Ranuncoli gialli. La felicità non è un sentimento, bensì uno stato d’animo. I loro fiori vellutati le ricordavano la felicità e che l’aveva provata nel guardarli ogni volta che era sdraiata sui prati in un giorno di sole. Gliela ricordava anche il mughetto mentre con la sua fragilità bucava il pesante manto di neve quando l‘inverno era alla fine. E le nuvole che si lasciavano trasportare dal vento in un cielo terso per andare chissà dove, ma lontano di sicuro.
La magia è felicità, soltanto però se la si ferma il tempo necessario per prendere nota della sua presenza.

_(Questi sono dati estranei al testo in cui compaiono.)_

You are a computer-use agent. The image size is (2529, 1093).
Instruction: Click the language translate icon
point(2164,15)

Altrimenti si dimentica di essere stati felici e cosa ha determinato quell‘inebriante stato d‘animo.
C’era stato un giorno in cui aveva detto a se stessa -Oggi sono felice e non voglio dimenticarlo.
Non l‘aveva dimenticato.
Da allora la parola felicità per lei aveva l‘odore di legno, i colori delle sete indiane e il sapore di una torta alle due del mattino.
Categoria: Domande evase
La mano
Un bambino di forse tre o quattro anni sbucò improvvisamente dalla via laterale. Si arrestò sul ciglio del marciapiede, giusto una frazione di secondo prima del passaggio di una macchina che andava a tutta velocità. Novanta centimetri vestiti di jeans, sulla faccia l’espressione di terrore che hanno i bambini quando si sono perduti. Mentre lei si avvicinava a passi veloci nel timore che il piccolo scendesse in strada, sopraggiunse il padre che evidentemente si era distratto e lo prese per mano. Bastò quella presa salda perché il panico scomparisse dal piccolo volto. I tratti, che un momento prima erano scomposti dallo smarrimento, tornarono al loro naturale allineamento armonioso. Cubismo a ritroso, pensò, mentre proseguiva portandosi appresso le sensazioni che l’accaduto aveva suscitato in lei.

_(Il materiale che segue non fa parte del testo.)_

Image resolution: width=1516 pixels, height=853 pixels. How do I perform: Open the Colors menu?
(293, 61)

Conosceva bene quella forma di terrore, soprattutto nella sua versione adulta. La sensazione del pavimento che cede privando della propria solida base esistenziale chi lo vive. Il respiro che manca anche dopo aver spalancato tutte le finestre per riempire di vento i polmoni, e il dolore, un dolore che piega in due anche il corpo.
Un terrore che con le sue unghie acuminate squarcia la mente privandola della ragione. Che non si arresta con la volontà, con l’intelligenza, con il bilancio di un quotidiano perfettamente funzionante. Perché vive di vita propria la sua esistenza urlante, distruttiva. Perché la certezza del tutto irragionevole che inietta nella mente è che nessuna scialuppa di salvataggio servirà per continuare a galleggiare fino a ritrovare un centro di gravità che appare perduto inesorabilmente.
Un terrore che fa paura tanto da indurre chi lo conosce a non rischiare un’altra volta ancora. Perché sa di non potersi fidare di sé e di lui; sa che se tornerà, con lui tornerà anche la forza distruttiva.
Lei quel terrore l’aveva provato molte volte. Troppe. Anche se le gente non le credeva. Forse perché non aveva visto il treno.
Parole in volo
“L’amore è una parola strana. Vola troppo.”
Per osservare una parola in volo, bisogna conoscerne le lettere che la compongono, saperne individuare le sembianze.
Aveva sempre avuto molta confusione in merito, eppure aveva cercato l’amore con la stessa tenacia di un animale cresciuto in cattività che improvvisamente deve procacciarsi il cibo in una foresta. E come un giovane animale aveva rincorso gocce di rugiada, vento e tuoni, scambiando rami rinsecchiti, foglie e bacche velenose con cose buone da mangiare. Perché, se anche non ne era certa, supponeva che l’amore dovesse essere nutrimento.
Quando infine lo incontrò, scopri stupita che l’amore non si trova nel cibo, ma nell’intimità di una risata, e che può essere alba e tramonto al contempo.